The hotel we stayed in was extremely well-located, right next door to the cathedral gateway. Most of the rooms are above shops down the street, and there's a shaky rooftop walk from the reception to get there. Because there aren't actual floors that can be numbered, the rooms have names: the one we were in is called "Twilight". That was our first warning sign.
The second was that the hotel supplied earplugs. It turns out that there's no air conditioning (so you want the windows open) and no double glazing (so you can hear street sounds even when the windows are closed). We were awoken by ransom teenagers until about 12:30am, then it switched to vehicles thundering down the street over cobblestones at hourly intervals. Bins were emptied in the noisiest way possible, random people shouted "hello" at 3:20am, and trucks reversed with a beep-beep noise.
Opposite our room is a shop selling fine art. It's impressive how many people will deride its prices in a loud voice when the world outside is otherwise silent.
I could have used the earplugs, and almost did at 3pm the next day when a saxophonist played in the small square outside for three hours straight. There was no point in using them overnight, though, because I wasn't going to get much sleep anyway on account of the streetlight immediately outside the window. Maybe if it had been covered with blackout blinds I'd have been OK, but it wasn't.
The windows are not only incapable of keeping sound out, by the way, but also insects of the kind that are attracted to streetlights.

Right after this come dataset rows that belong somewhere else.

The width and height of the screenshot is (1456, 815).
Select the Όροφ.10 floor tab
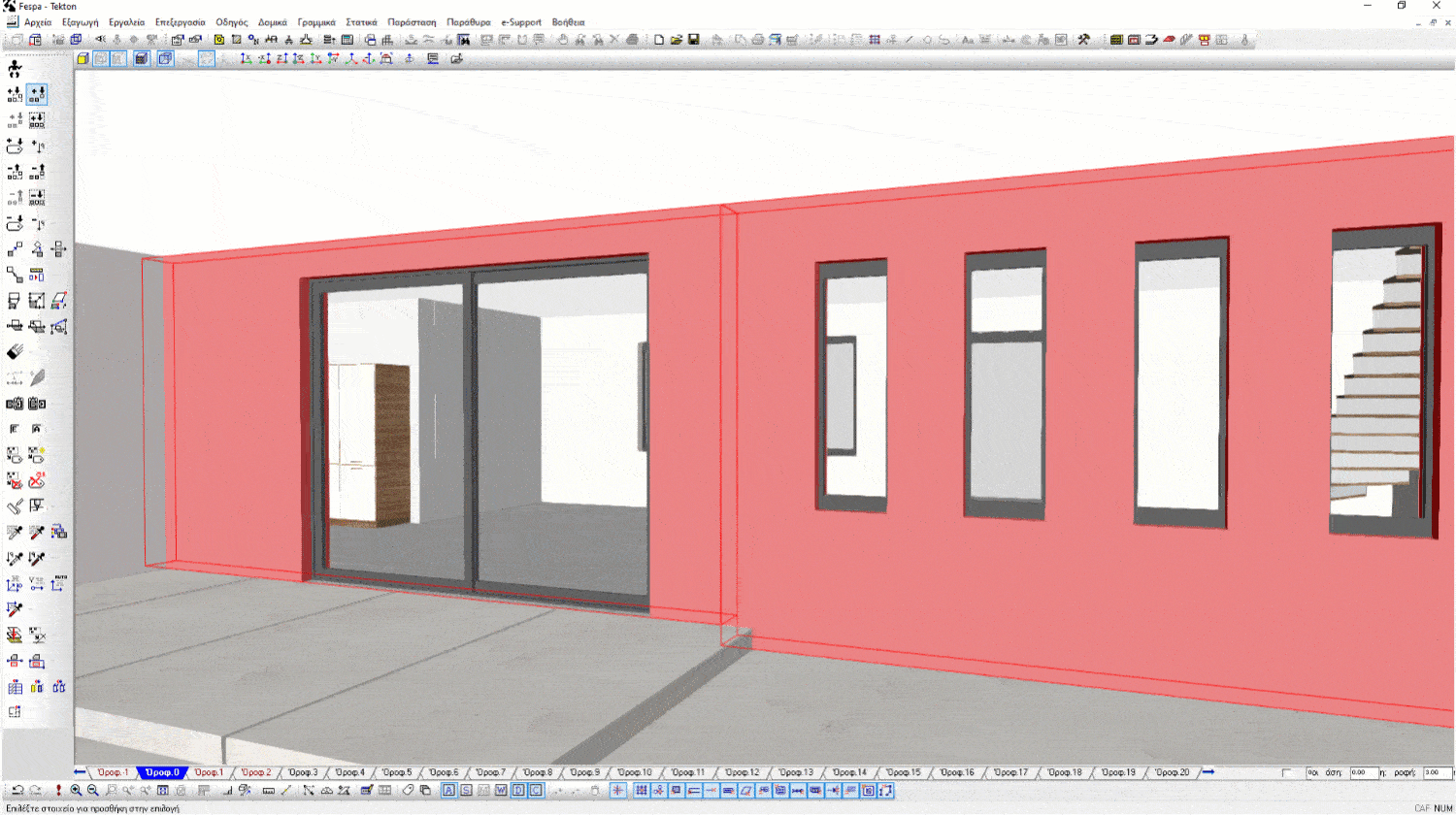click(635, 773)
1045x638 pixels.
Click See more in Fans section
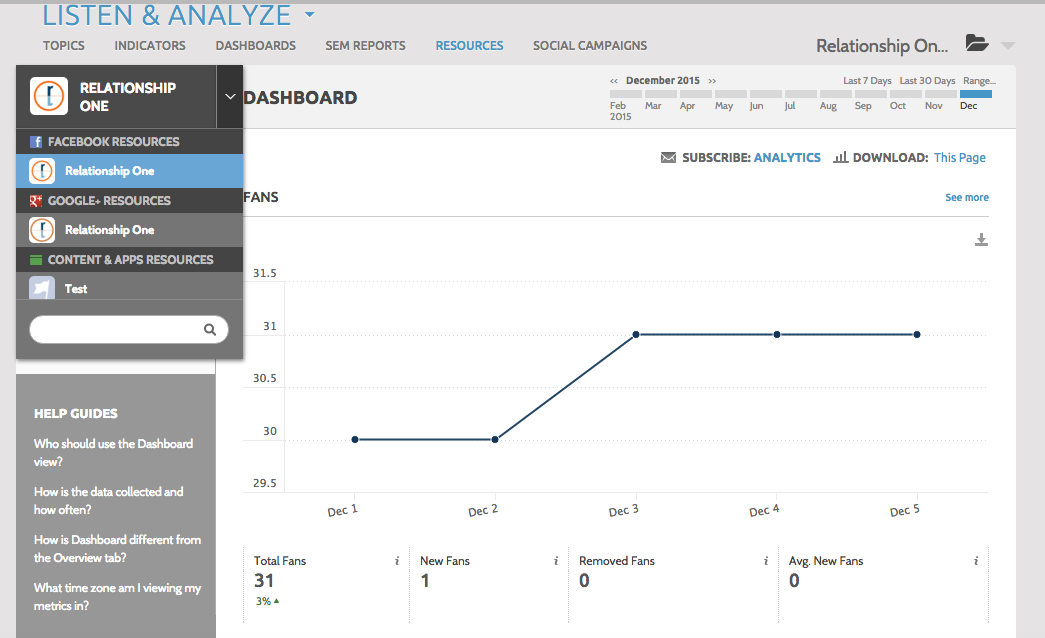(x=966, y=198)
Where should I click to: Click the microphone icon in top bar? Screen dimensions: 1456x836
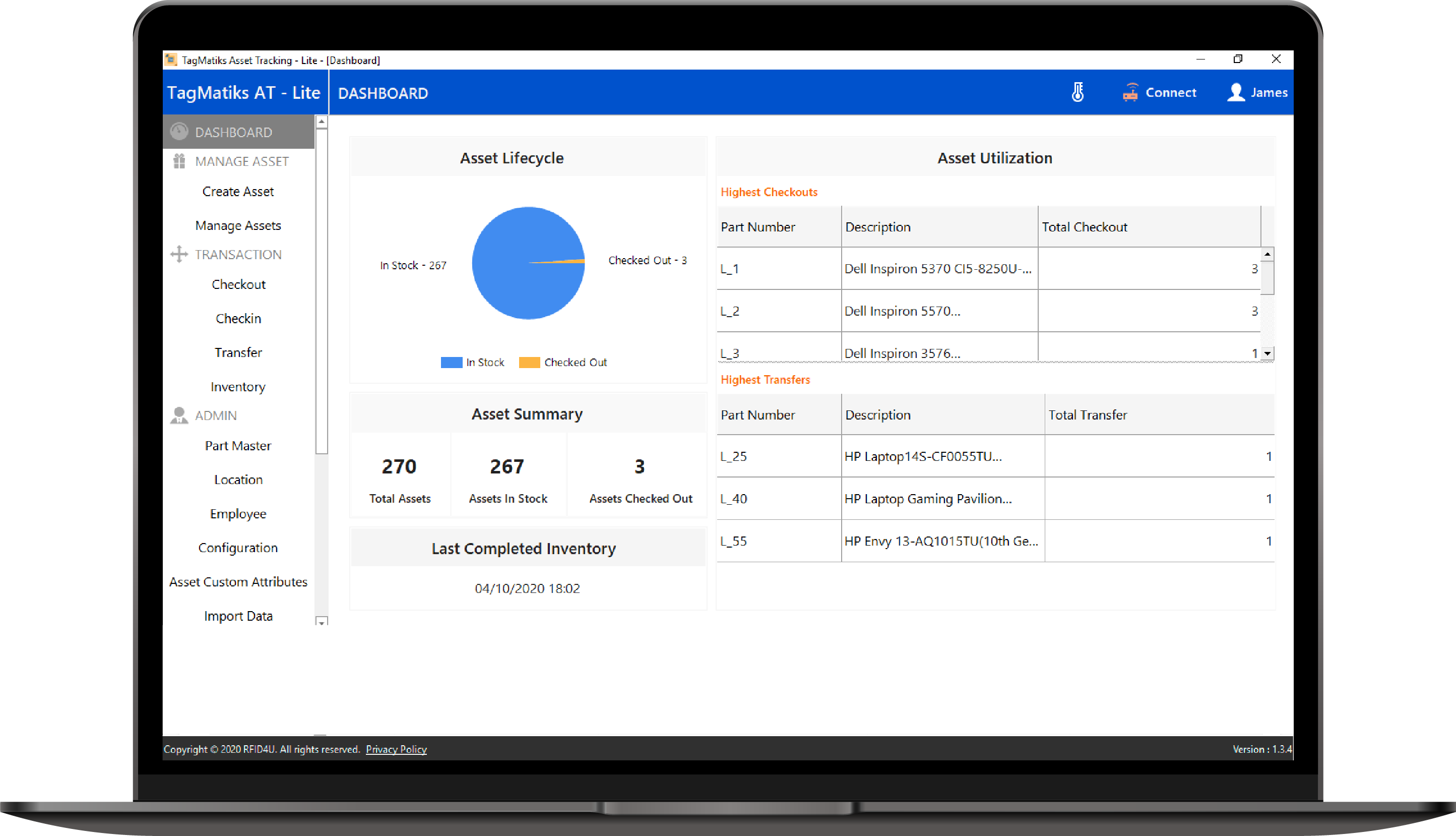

The floors in the hotel aren't exactly perpendicular to the vertical, becuase they're so old. The bed was therefore not flat, possessing a slight slope of perhaps 3 or 4 degrees from left side to right side. It's not a lot, sure, but it's strangely noticeable.
Oh, and the TV was unable to display any pictures without spewing digitally-patchy square artefacts all over it, except for the QVC shopping channel.
Still, the continental breakfast was very good, and at least I wasn't awoken by a tamper-proof smoke alarm every 10 minutes like I was that time I stayed in Comfort, Texas.
Canterbury itself is quite nice. It's like Colchester, except with a cathedral instead of a castle and shops instead of coffee outlets.